The only proclamations today are “A Proclamation on Lesbian, Gay, Bisexual, Transgender, and Queer Pride Month, 2021” and a “National Immigrant Month.” Since 2006, June has been designated as National Caribbean American Heritage Month by Presidential Proclamation.
This as the Joe Biden White House has not only Kamala Harris who traces her roots to the Caribbean, but a deputy press secretary in Karrine Jean Pierre who was born in the Caribbean as well as a recently confirmed deputy attorney general with roots also in the Caribbean among other Caribbean born and Caribbean heritage staffers. The start of the month was also ignored by the US State Department, taking its cue obviously from the White House, as it too heralded the launch of Pride Month.
Invest Caribbean CEO Felicia J. Persaud, who in January teamed up with several Caribbean organizations and artistes under the CAAN umbrella to host a celebration of Harris’ as the US’ first black Caribbean American VP, called the ignoring of the month “a sign of the absolute disrespect of Caribbean immigrants in the United States.”

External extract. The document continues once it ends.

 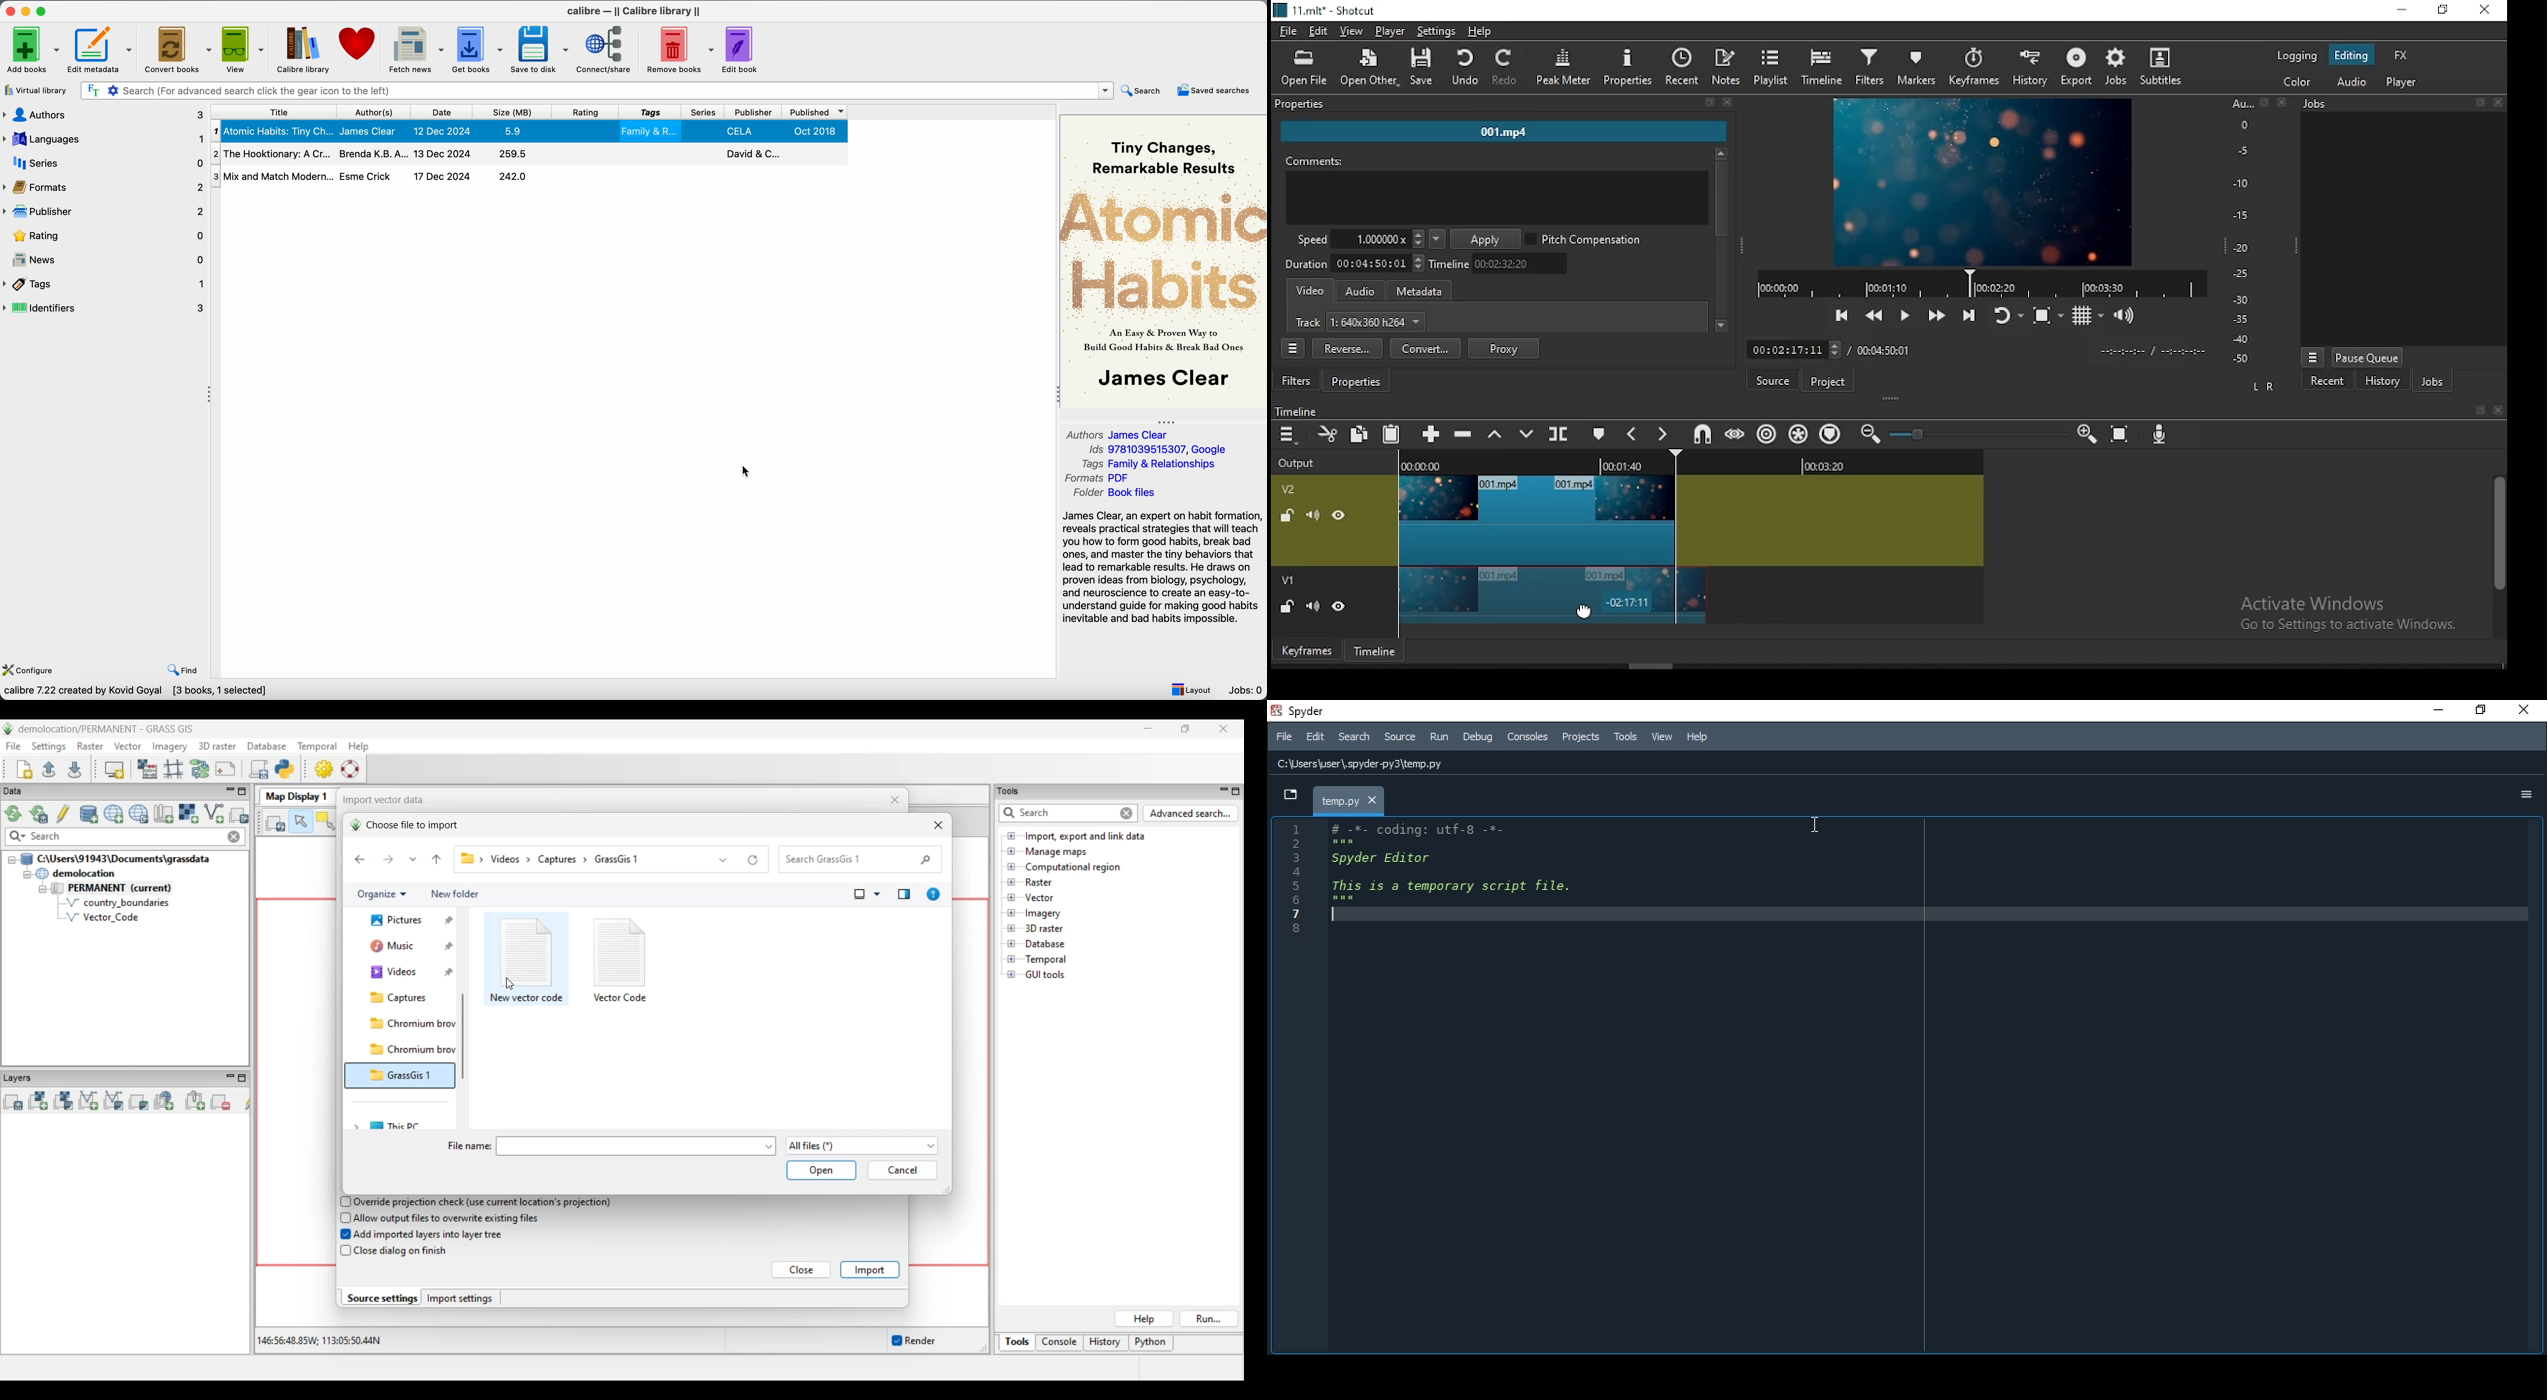 I want to click on notes, so click(x=1729, y=67).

“Donald Trump, despite all his many faults, actually spent the entire four years of his administration, declaring CAHM without fail. For an administration with a Caribbean roots vice president and so many staffers who were born there and have roots there to simply ignore the start of this wonderful month shows exactly how little the region and Caribbean Americans mean to them,” said Persaud. “Shame on you Kamala Harris and shame on you Karrine Jean Pierre and your administration.”
There are millions of Caribbean Americans in the United States whose heritage runs back to slavery. They include slaves from Barbados who were brought to the US to work on South Carolina plantations; the founder of Chicago, Jean-Baptist-Point Du Sable and America’s Greatest immigrant and the US’ first secretary of the treasury, Alexander Hamilton.

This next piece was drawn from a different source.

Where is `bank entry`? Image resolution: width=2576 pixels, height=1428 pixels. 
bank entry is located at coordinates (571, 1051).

Today, Caribbean Americans make up a large percentage of the black voting population and are put at over 10 million nationally conservatively and are in every facet of life in America. They were at the frontline of the battle against COVID-19 with the first person in the US to receive a COVId-19 vaccine being a nurse born in the Caribbean even as thousands lost their lives to the disease.
The month-long observance is meant to promote the rich culture and heritage of the Caribbean American people and their contribution to the United States of America.